=== MATERIAL SHOWN ===

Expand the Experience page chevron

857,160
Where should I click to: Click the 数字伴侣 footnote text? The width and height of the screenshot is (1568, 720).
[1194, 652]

===
=== MATERIAL SHOWN ===

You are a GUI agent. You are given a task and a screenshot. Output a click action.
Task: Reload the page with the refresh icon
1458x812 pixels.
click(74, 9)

===

Express the data from the line with "Expand the Experience page chevron" to the line with "[1194, 652]" as a JSON list of strings, one string per line, with blank lines left out.

[
  "Expand the Experience page chevron",
  "857,160",
  "Where should I click to: Click the 数字伴侣 footnote text? The width and height of the screenshot is (1568, 720).",
  "[1194, 652]"
]